====== MATERIAL FOR THIS EXERCISE

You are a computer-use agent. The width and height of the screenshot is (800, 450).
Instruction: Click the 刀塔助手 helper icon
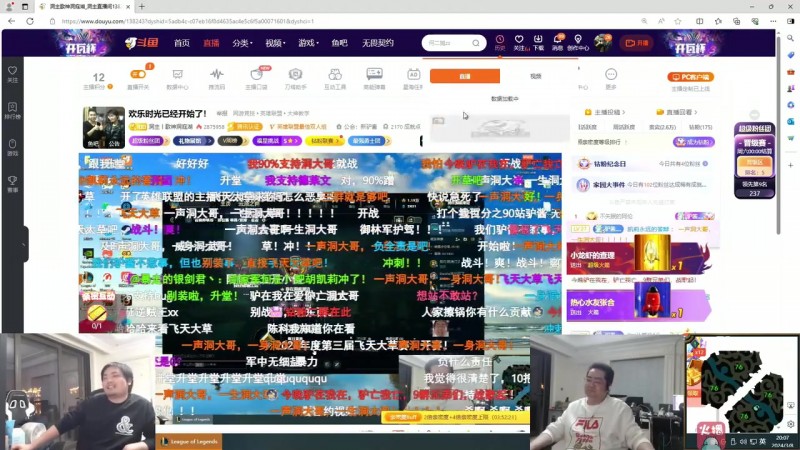point(295,78)
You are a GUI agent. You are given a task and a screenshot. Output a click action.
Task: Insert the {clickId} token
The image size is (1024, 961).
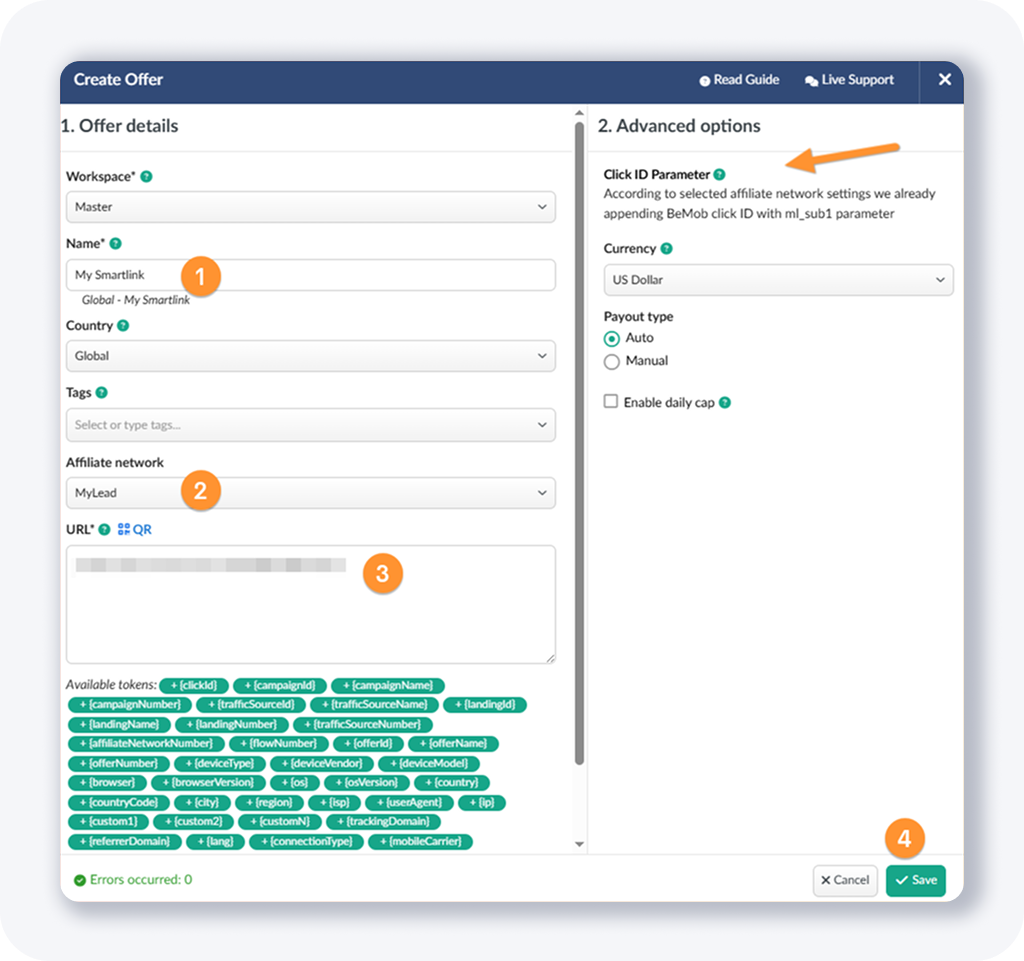[193, 686]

============

§ WHAT THE TASK ASKS
Please change every "screenshot" in the data above to "screen capture" and write the data out again with everything else left as it is. Omit the pictures.

§ OUTPUT BELOW
You are a computer-use agent. The width and height of the screen capture is (800, 450).
Instruction: Click the 刀塔助手 helper icon
point(295,78)
You are a GUI agent. You are given a task and a screen capture. Output a click action.
Task: Insert the {clickId} token
The image size is (1024, 961).
[193, 686]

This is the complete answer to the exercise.